Barack Obama-appointed U.S. Circuit Judge Gregory Phillips considered whether the lower court was locked into the original sentencing range, or whether it could calculate the sentence anew.
Rasch-Chabot said the court wasn’t required to give a sentence of zero, but had to pick up with the original sentencing range, which for probationary offenses is zero to six months.
“You’re punishing primarily for the breach of trust of the condition,” Rasch-Chabot said. “You’re not getting off scot-free for the original offense; in almost every case, you’re going to get supervision.”
Each original charge carried up to three years in prison, with a suggested sentence of 36 months total. On its own, the probation violation carried a three-to-nine-month sentence.
Senior U.S. Circuit Judge Michael Murphy called the idea of a sentence of zero for the offense aspirational.
“That’s aspirational because that’s not where we are,” the Bill Clinton appointee said.
U.S. Attorney Jess Mekeel called the potential outcome absurd.
“If we’re sentencing anew, we’re going back in time, so we’re going to end up at the original sentencing range, and then we’re imposing a punishment for the violation,” Mekeel said. “If there’s no punishment effectively for the original offense, that’s absurd and I don’t think sentencing provisions should be read to be absurd.”

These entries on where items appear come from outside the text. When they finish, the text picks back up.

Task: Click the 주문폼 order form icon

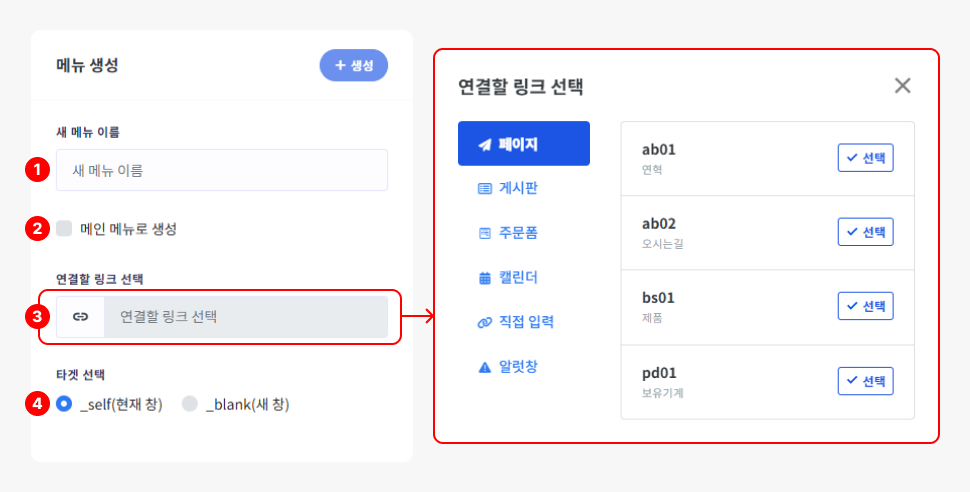Action: tap(485, 233)
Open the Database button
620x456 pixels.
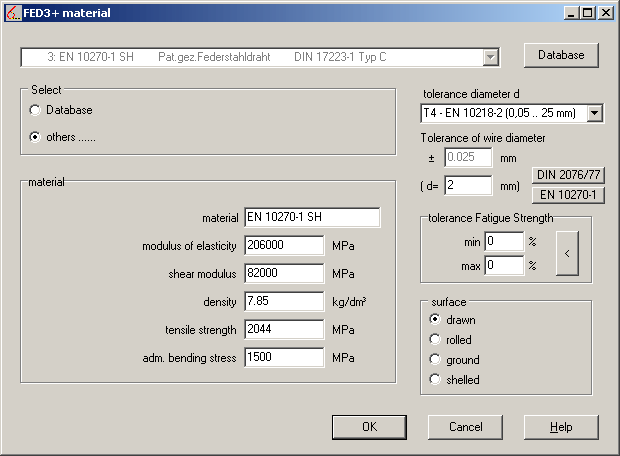(561, 54)
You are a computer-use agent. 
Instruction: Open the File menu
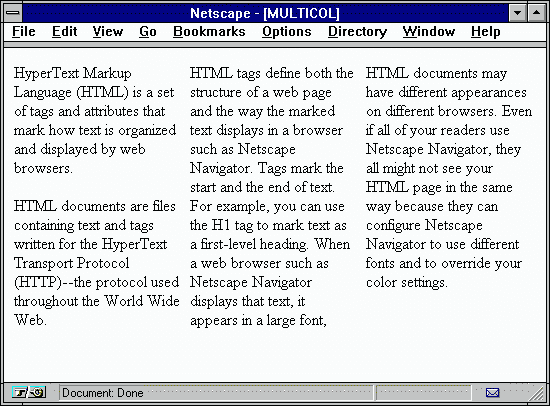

Rasch-Chabot also asked the panel to grant en banc review so he could formally challenge the 10th Circuit’s two-step scheme created in the 2022 ruling of U.S. v. Moore — a request denied on the briefs.
Donald Trump-appointed U.S. Circuit Judge Allison Eid rounded out the panel. The court held arguments on the second floor of the Byron White U.S. Courthouse in downtown Denver, but did not indicate when or how it would decide the case.